**Exercise requirements:** The answer must be every line below that holds the word "Daisy".

=====

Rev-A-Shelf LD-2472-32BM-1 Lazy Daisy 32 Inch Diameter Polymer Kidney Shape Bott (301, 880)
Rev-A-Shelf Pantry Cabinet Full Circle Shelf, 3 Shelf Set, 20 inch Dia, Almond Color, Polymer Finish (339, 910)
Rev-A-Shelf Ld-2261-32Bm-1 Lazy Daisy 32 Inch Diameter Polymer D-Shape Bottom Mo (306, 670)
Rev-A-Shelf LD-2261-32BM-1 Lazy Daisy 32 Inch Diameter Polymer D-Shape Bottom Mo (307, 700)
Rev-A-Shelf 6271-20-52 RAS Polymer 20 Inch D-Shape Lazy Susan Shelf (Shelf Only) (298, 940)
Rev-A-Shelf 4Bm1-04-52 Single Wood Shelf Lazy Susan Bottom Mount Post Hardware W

=====

**Expected answer:**
Rev-A-Shelf LD-2472-32BM-1 Lazy Daisy 32 Inch Diameter Polymer Kidney Shape Bott (301, 880)
Rev-A-Shelf Ld-2261-32Bm-1 Lazy Daisy 32 Inch Diameter Polymer D-Shape Bottom Mo (306, 670)
Rev-A-Shelf LD-2261-32BM-1 Lazy Daisy 32 Inch Diameter Polymer D-Shape Bottom Mo (307, 700)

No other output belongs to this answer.